Why LLMs Struggle with Text-to-SQL and How to Fix It

Large language models (LLMs) are capable of generating SQL queries based on natural language input, thanks to training on public and open-source examples. While they understand SQL patterns, generating queries that actually run against your specific data is another matter. They require more than just language comprehension; they need context.

Text-to-SQL is the process of turning natural language into valid SQL queries. For it to work in practice, LLMs need three kinds of context: knowledge of your schema, clarity on business terminology, and examples of real-world usage patterns.

At Select Star, we work closely with data teams to tackle these challenges using proven metadata and governance strategies. This post outlines four ways to provide that context: prompt engineering, fine-tuning, retrieval pipelines (RAG), and MCP servers with AI agents. This post will also offer guidance on when and how to use each approach.

Why Text-to-SQL Is Hard

In practice, text-to-SQL means converting a natural language question into a valid SQL query that runs correctly on your data warehouse. While the concept sounds simple, making it work reliably in production is hard. LLMs need three types of context to succeed: schema context, business context, and usage context.

Schema context. Without table and column names, data types, and relationships, models produce SQL that fails to execute.
Business context. Terms like “revenue” or “active user” have specific definitions that LLMs won’t know by default.
Usage context. Without examples of successful queries, the model can’t learn what works in your environment.

Text-to-SQL Techniques with LLMs

You can provide data context to LLMs through four different techniques: prompt engineering, LLM fine-tuning, RAG, and MCP servers with AI Agents.

Technique	Setup Effort	Flexibility	Best For
Prompt Engineering	Low	Low	Prototyping and early testing
LLM Fine-Tuning	High	Medium	Stable schemas and narrow domains
RAG Pipelines	Medium	Medium-High	Dynamic metadata retrieval
MCP + AI Agents	Medium	High	Scalable, context-aware systems

Text-to-SQL with Prompt Engineering

The simplest approach is to inject context directly into the prompt. This could include schema documentation, DDL statements, example queries, or even specific syntax rules. Prompt engineering works well for prototyping or early-stage experiments, especially when using tools like OpenAI or Claude in a notebook or custom UI.

But manually maintaining prompt context doesn't scale. Each query needs to be wrapped with the right metadata, and prompt length limits eventually become a constraint. For most production use cases, you’ll want a more dynamic method.

Example prompt:

Using Snowflake SQL, write a query that returns the top 10 customers by revenue. Schema: orders(order_id, customer_id, order_total, created_at), customers(customer_id, customer_name)

Pros:

Easy to prototype
No infrastructure needed

Cons:

Manual and brittle
Doesn’t scale across users or domains

Text-to-SQL with LLM Fine-Tuning

Fine-tuning gives the model more built-in context by training it on your data definitions, example queries, and documentation. This can improve performance for a specific schema or domain.
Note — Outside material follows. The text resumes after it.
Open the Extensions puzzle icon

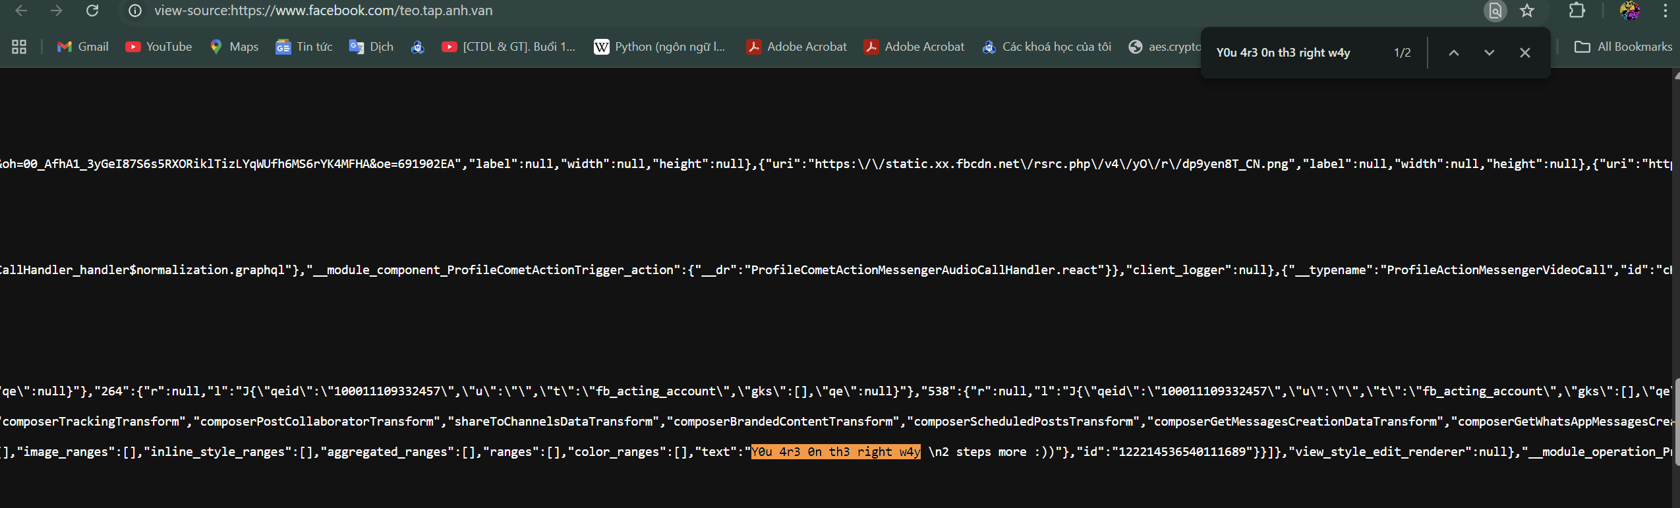pyautogui.click(x=1577, y=11)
But fine-tuning is complex. It requires a high-quality training dataset, GPU infrastructure, and regular retraining as your models and tables evolve. For most teams, it’s a heavy lift without long-term flexibility.

Pros:

Customizes the model to your data
Reduces need for long prompts

Cons:

Expensive and time-consuming
Requires retraining to stay current

Example tools: Open-source model forks or APIs that support custom training. Limited production adoption today.

Text-to-SQL with RAG Pipelines

Retrieval-augmented generation (RAG) adds context dynamically. At query time, the model retrieves relevant metadata or example queries from a vector database. This enables the LLM to reason over fresh context without embedding everything in the prompt.

A typical RAG setup has two parts:

An offline pipeline to index metadata, documentation, and queries into a vector store.
An online pipeline that retrieves and injects context into the prompt at runtime.

Basic RAG pipelines often struggle with relevance. To get better results, you’ll need reranking, query rewriting, and thoughtful chunking strategies.

Pros:

Context is dynamic and up-to-date
Works with most hosted or open LLMs

Cons:

Relevance can be poor without tuning
Still limited by prompt size

Example tools: Vanna AI (Python-based), open-source frameworks that integrate LLMs with vector databases.

Text-to-SQL with MCP Servers and AI Agents

MCP (Model Context Protocol) is a protocol for MCP clients to retrieve data and trigger actions through MCP servers. You can think of MCP as an API specification for LLMs and AI agents to communicate with other tools. LLM platforms like Claude and Cursor implement MCP clients. Some databases and data catalogs have implemented MCP servers to provide data and metadata to LLMs and AI agents. This data and metadata can serve as context for text-to-SQL requests.

Data MCP servers like Select Star MCP server provide data context as the retrieval pipeline does for RAG. There is no need for an offline pipeline to reindex data after each data change. AI agents with MCP clients can pull the latest data from MCP servers through standardized protocols, just like APIs. The advantage of using AI agents together with MCP servers is that AI agents can iteratively reason about the quality of the SQL, and even execute the query before returning the SQL to the user.

MCP servers paired with AI agents offer a scalable and adaptive architecture for text-to-SQL. You don’t have to rebuild or fine-tune anything because the model pulls context on demand from your data stack.

Pros:

Real-time access to relevant context
No retraining or manual prompt maintenance

Cons:

Requires MCP-compatible tools or agents
Effectiveness depends on agent reasoning quality

Example tools with MCP support: Data warehouses available through MCP include: Snowflake, Databricks, and BigQuery. Data catalogs with MCP support include Select Star, a modern data governance platform with an automated data catalog, column-level lineage and semantic model generation for humans and AI.

Select Star MCP Server: Data Context for AI

Select Star MCP Server provides data context for AI code editors like Cursor IDE and Claude Code, AI assistants like Claude Desktop, and other MCP-enabled LLMs directly from your data catalog, without having to manually or programmatically curate metadata from your existing data stack. It implements four MCP tools that can be called by AI agents and LLM to retrieve data context: exposing structured metadata, usage patterns, and lineage that LLMs and agents can use to generate better, safer SQL.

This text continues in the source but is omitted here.